The problem comes up when I increase the total number of threads to 256 * 256.
[b]
number of threads: 256 * 256
blockDim[8, 16, 1]
gridDim[32, 16, 1]
compile info: Used 59 registers, 668+512 bytes lmem, 84+80 bytes smem, 184 bytes cmem[1][/b]
The kernel won’t run and it’s giving me this:
cutilCheckMsg() CUTIL CUDA error: Kernel execution failed in file <file.cu>, line 55 : too many resources requested for launch.
I did not change anything but the total number of threads (and the gridDim of course). Could somebody explain where is the bottleneck?
Here is one other interesting observation. If I force the compiler to push the number of used registers to 16 (using --maxrregcount=16), it suddenly works fine.
[b]
number of threads: 256 * 256
blockDim[8, 16, 1]
gridDim[32, 16, 1]
compile info: Used 16 registers, 1152+512 bytes lmem, 84+80 bytes smem, 184 bytes cmem[1][/b]

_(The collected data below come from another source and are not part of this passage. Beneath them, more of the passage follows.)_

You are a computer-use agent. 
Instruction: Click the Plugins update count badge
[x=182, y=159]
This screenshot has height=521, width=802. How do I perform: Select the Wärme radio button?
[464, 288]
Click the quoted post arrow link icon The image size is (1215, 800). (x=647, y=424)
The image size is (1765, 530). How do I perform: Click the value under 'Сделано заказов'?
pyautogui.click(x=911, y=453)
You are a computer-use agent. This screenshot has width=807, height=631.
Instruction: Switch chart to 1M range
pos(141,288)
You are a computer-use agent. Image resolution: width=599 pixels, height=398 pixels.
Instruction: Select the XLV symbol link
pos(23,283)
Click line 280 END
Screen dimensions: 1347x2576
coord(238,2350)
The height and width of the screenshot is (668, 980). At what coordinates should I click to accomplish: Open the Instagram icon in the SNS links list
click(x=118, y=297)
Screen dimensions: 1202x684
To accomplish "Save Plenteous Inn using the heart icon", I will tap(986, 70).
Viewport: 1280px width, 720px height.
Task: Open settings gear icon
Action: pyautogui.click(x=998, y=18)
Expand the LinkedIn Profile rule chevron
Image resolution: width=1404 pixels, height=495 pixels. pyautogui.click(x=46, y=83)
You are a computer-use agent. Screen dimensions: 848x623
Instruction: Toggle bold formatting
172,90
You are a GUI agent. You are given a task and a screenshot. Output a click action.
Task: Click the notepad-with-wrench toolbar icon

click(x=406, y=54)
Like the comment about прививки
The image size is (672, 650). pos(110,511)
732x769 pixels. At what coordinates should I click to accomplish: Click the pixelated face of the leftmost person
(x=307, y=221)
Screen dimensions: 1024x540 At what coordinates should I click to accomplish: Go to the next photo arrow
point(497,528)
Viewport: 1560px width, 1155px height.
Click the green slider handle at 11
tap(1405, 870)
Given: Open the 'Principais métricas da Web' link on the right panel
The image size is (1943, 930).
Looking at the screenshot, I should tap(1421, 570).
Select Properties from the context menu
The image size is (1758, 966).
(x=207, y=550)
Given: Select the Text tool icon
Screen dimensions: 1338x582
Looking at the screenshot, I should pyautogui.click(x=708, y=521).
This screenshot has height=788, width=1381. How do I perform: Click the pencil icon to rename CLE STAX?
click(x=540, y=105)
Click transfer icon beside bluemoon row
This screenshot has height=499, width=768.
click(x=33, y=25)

This is behind my understanding of CUDA. I know that I have 8192 registers per multiprocessor and they are shared by the active blocks on one multiproc. But I thought that the total number of blocks doesn’t directly affect the requirements on the register resources. What it affects is the total size of local memory (more threads → more stacks → more lmem), but this should not prevent me from executing the kernel either, since the total size of lmem can be at most ~44MB (668 * 256 * 256). In the case with (–maxrregcount=16) it would be even more and it runs!
I also tried to run the kernel with 512 * 512 threads in total, but I didn’t find any working configuration yet. It keeps saying this:
cutilCheckMsg() CUTIL CUDA error: Kernel execution failed in file <file.cu>, line 55 : invalid configuration argument.
So I’m a bit confused. Anybody can help?
Thank you
–jan
I’m using CUDA 2.1, I run two simple kernels before this one. The overall consumption of device memory is 60/256MB ~ 20%.
Btw. what does the second number (behind +) in the lmem and smem output mean?